**TASK ITEM**
Copy out every line of the data that follows, exactly.

START SOURCE DATA

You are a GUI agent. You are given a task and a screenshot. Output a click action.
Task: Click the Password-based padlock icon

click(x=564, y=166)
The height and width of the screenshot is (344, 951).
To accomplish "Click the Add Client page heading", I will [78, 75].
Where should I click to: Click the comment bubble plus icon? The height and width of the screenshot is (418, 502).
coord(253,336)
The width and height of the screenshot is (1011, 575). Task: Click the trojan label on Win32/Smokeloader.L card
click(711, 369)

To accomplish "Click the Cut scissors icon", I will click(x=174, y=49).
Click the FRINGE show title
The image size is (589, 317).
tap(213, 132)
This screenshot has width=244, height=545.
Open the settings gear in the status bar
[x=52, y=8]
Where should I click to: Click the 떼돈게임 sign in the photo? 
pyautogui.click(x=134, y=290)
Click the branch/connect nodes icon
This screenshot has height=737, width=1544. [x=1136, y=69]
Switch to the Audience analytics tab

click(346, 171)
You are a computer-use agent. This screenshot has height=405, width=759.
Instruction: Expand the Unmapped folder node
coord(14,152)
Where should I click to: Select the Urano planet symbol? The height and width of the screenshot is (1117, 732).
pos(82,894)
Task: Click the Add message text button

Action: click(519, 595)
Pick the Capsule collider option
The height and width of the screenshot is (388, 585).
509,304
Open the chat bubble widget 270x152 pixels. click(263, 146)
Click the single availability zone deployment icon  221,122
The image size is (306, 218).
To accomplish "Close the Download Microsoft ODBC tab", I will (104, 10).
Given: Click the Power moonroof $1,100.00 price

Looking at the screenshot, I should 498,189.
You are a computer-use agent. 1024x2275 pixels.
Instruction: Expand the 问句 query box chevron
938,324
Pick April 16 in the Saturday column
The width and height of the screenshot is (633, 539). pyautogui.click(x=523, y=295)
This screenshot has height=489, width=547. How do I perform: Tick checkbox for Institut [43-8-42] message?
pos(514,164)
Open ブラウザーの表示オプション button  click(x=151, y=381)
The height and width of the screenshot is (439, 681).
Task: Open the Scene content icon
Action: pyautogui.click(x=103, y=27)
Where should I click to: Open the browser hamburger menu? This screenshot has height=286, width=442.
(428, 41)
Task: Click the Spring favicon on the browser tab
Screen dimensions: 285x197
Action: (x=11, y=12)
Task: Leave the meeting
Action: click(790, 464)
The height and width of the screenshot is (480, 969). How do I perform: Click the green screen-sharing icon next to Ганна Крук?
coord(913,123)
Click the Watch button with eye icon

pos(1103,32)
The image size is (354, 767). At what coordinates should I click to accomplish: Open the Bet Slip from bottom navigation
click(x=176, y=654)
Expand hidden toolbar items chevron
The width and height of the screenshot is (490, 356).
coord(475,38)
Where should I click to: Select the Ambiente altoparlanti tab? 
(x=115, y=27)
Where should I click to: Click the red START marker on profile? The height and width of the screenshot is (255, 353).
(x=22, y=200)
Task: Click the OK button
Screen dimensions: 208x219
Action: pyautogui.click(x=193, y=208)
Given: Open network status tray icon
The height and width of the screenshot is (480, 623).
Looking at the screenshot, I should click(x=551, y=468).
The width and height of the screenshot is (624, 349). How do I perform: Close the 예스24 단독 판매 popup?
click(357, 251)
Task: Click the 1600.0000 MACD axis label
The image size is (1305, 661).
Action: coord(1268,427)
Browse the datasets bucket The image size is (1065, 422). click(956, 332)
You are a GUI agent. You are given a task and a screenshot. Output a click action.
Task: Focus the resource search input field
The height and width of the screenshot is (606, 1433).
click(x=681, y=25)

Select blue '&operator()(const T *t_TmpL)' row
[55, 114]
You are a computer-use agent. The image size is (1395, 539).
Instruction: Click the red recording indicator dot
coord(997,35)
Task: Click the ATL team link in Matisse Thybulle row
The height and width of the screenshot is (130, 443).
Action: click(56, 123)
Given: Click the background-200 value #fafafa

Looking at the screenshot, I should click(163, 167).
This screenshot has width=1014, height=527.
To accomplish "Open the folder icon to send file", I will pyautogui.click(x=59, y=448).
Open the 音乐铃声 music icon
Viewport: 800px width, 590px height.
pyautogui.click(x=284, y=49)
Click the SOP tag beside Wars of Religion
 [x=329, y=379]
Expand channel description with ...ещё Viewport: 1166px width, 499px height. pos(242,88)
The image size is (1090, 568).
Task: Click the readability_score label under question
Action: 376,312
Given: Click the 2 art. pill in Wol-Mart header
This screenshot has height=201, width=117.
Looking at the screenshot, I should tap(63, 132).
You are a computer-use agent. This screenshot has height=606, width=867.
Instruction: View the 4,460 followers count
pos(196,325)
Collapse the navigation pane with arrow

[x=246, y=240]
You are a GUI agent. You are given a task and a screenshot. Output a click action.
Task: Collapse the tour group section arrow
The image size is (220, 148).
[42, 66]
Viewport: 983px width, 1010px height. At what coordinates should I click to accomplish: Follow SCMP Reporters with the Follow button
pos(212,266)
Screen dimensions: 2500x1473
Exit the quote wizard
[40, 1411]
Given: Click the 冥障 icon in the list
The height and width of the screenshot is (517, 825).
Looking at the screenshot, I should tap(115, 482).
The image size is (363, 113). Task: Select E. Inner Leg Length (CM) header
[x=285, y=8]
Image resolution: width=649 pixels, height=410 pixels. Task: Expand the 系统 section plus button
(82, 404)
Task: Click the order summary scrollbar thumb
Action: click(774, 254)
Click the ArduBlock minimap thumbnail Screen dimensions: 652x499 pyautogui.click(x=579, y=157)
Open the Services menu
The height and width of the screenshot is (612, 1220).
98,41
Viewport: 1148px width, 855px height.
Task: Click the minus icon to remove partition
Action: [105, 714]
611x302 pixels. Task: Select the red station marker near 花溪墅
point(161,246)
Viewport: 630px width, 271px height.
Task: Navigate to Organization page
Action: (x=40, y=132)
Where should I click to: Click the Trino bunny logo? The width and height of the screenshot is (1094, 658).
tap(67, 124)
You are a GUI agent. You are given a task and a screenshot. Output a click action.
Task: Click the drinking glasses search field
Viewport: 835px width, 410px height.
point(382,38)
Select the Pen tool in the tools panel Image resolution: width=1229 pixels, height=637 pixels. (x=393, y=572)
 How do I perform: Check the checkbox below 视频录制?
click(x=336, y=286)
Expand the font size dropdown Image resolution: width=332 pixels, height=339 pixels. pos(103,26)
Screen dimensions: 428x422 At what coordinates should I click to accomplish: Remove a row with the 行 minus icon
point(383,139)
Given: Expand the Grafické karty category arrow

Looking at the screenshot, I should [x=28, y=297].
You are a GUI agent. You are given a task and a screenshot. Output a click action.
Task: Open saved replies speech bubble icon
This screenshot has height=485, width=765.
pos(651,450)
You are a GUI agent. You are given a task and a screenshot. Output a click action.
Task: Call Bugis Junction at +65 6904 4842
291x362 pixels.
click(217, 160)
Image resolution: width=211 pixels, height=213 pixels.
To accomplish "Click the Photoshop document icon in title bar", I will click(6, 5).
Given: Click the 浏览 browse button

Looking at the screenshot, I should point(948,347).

END SOURCE DATA

**RESPONSE**
You are a GUI agent. You are given a task and a screenshot. Output a click action.
Task: Click the Password-based padlock icon

click(x=564, y=166)
The height and width of the screenshot is (344, 951).
To accomplish "Click the Add Client page heading", I will [78, 75].
Where should I click to: Click the comment bubble plus icon? The height and width of the screenshot is (418, 502).
coord(253,336)
The width and height of the screenshot is (1011, 575). Task: Click the trojan label on Win32/Smokeloader.L card
click(711, 369)

To accomplish "Click the Cut scissors icon", I will click(x=174, y=49).
Click the FRINGE show title
The image size is (589, 317).
tap(213, 132)
This screenshot has width=244, height=545.
Open the settings gear in the status bar
[x=52, y=8]
Where should I click to: Click the 떼돈게임 sign in the photo? 
pyautogui.click(x=134, y=290)
Click the branch/connect nodes icon
This screenshot has height=737, width=1544. [x=1136, y=69]
Switch to the Audience analytics tab

click(346, 171)
You are a computer-use agent. This screenshot has height=405, width=759.
Instruction: Expand the Unmapped folder node
coord(14,152)
Where should I click to: Select the Urano planet symbol? The height and width of the screenshot is (1117, 732).
pos(82,894)
Task: Click the Add message text button

Action: click(519, 595)
Pick the Capsule collider option
The height and width of the screenshot is (388, 585).
509,304
Open the chat bubble widget 270x152 pixels. click(263, 146)
Click the single availability zone deployment icon  221,122
The image size is (306, 218).
To accomplish "Close the Download Microsoft ODBC tab", I will (104, 10).
Given: Click the Power moonroof $1,100.00 price

Looking at the screenshot, I should 498,189.
You are a computer-use agent. 1024x2275 pixels.
Instruction: Expand the 问句 query box chevron
938,324
Pick April 16 in the Saturday column
The width and height of the screenshot is (633, 539). pyautogui.click(x=523, y=295)
This screenshot has height=489, width=547. How do I perform: Tick checkbox for Institut [43-8-42] message?
pos(514,164)
Open ブラウザーの表示オプション button  click(x=151, y=381)
The height and width of the screenshot is (439, 681).
Task: Open the Scene content icon
Action: pyautogui.click(x=103, y=27)
Where should I click to: Open the browser hamburger menu? This screenshot has height=286, width=442.
(428, 41)
Task: Click the Spring favicon on the browser tab
Screen dimensions: 285x197
Action: (x=11, y=12)
Task: Leave the meeting
Action: click(790, 464)
The height and width of the screenshot is (480, 969). How do I perform: Click the green screen-sharing icon next to Ганна Крук?
coord(913,123)
Click the Watch button with eye icon

pos(1103,32)
The image size is (354, 767). At what coordinates should I click to accomplish: Open the Bet Slip from bottom navigation
click(x=176, y=654)
Expand hidden toolbar items chevron
The width and height of the screenshot is (490, 356).
coord(475,38)
Where should I click to: Select the Ambiente altoparlanti tab? 
(x=115, y=27)
Where should I click to: Click the red START marker on profile? The height and width of the screenshot is (255, 353).
(x=22, y=200)
Task: Click the OK button
Screen dimensions: 208x219
Action: pyautogui.click(x=193, y=208)
Given: Open network status tray icon
The height and width of the screenshot is (480, 623).
Looking at the screenshot, I should click(x=551, y=468).
The width and height of the screenshot is (624, 349). How do I perform: Close the 예스24 단독 판매 popup?
click(357, 251)
Task: Click the 1600.0000 MACD axis label
The image size is (1305, 661).
Action: coord(1268,427)
Browse the datasets bucket The image size is (1065, 422). click(956, 332)
You are a GUI agent. You are given a task and a screenshot. Output a click action.
Task: Focus the resource search input field
The height and width of the screenshot is (606, 1433).
click(x=681, y=25)

Select blue '&operator()(const T *t_TmpL)' row
[55, 114]
You are a computer-use agent. The image size is (1395, 539).
Instruction: Click the red recording indicator dot
coord(997,35)
Task: Click the ATL team link in Matisse Thybulle row
The height and width of the screenshot is (130, 443).
Action: click(56, 123)
Given: Click the background-200 value #fafafa

Looking at the screenshot, I should click(163, 167).
This screenshot has width=1014, height=527.
To accomplish "Open the folder icon to send file", I will pyautogui.click(x=59, y=448).
Open the 音乐铃声 music icon
Viewport: 800px width, 590px height.
pyautogui.click(x=284, y=49)
Click the SOP tag beside Wars of Religion
 [x=329, y=379]
Expand channel description with ...ещё Viewport: 1166px width, 499px height. pos(242,88)
The image size is (1090, 568).
Task: Click the readability_score label under question
Action: 376,312
Given: Click the 2 art. pill in Wol-Mart header
This screenshot has height=201, width=117.
Looking at the screenshot, I should tap(63, 132).
You are a computer-use agent. This screenshot has height=606, width=867.
Instruction: View the 4,460 followers count
pos(196,325)
Collapse the navigation pane with arrow

[x=246, y=240]
You are a GUI agent. You are given a task and a screenshot. Output a click action.
Task: Collapse the tour group section arrow
The image size is (220, 148).
[42, 66]
Viewport: 983px width, 1010px height. At what coordinates should I click to accomplish: Follow SCMP Reporters with the Follow button
pos(212,266)
Screen dimensions: 2500x1473
Exit the quote wizard
[40, 1411]
Given: Click the 冥障 icon in the list
The height and width of the screenshot is (517, 825).
Looking at the screenshot, I should tap(115, 482).
The image size is (363, 113). Task: Select E. Inner Leg Length (CM) header
[x=285, y=8]
Image resolution: width=649 pixels, height=410 pixels. Task: Expand the 系统 section plus button
(82, 404)
Task: Click the order summary scrollbar thumb
Action: click(774, 254)
Click the ArduBlock minimap thumbnail Screen dimensions: 652x499 pyautogui.click(x=579, y=157)
Open the Services menu
The height and width of the screenshot is (612, 1220).
98,41
Viewport: 1148px width, 855px height.
Task: Click the minus icon to remove partition
Action: [105, 714]
611x302 pixels. Task: Select the red station marker near 花溪墅
point(161,246)
Viewport: 630px width, 271px height.
Task: Navigate to Organization page
Action: (x=40, y=132)
Where should I click to: Click the Trino bunny logo? The width and height of the screenshot is (1094, 658).
tap(67, 124)
You are a GUI agent. You are given a task and a screenshot. Output a click action.
Task: Click the drinking glasses search field
Viewport: 835px width, 410px height.
point(382,38)
Select the Pen tool in the tools panel Image resolution: width=1229 pixels, height=637 pixels. (x=393, y=572)
 How do I perform: Check the checkbox below 视频录制?
click(x=336, y=286)
Expand the font size dropdown Image resolution: width=332 pixels, height=339 pixels. pos(103,26)
Screen dimensions: 428x422 At what coordinates should I click to accomplish: Remove a row with the 行 minus icon
point(383,139)
Given: Expand the Grafické karty category arrow

Looking at the screenshot, I should [x=28, y=297].
You are a GUI agent. You are given a task and a screenshot. Output a click action.
Task: Open saved replies speech bubble icon
This screenshot has height=485, width=765.
pos(651,450)
You are a GUI agent. You are given a task and a screenshot. Output a click action.
Task: Call Bugis Junction at +65 6904 4842
291x362 pixels.
click(217, 160)
Image resolution: width=211 pixels, height=213 pixels.
To accomplish "Click the Photoshop document icon in title bar", I will click(6, 5).
Given: Click the 浏览 browse button

Looking at the screenshot, I should point(948,347).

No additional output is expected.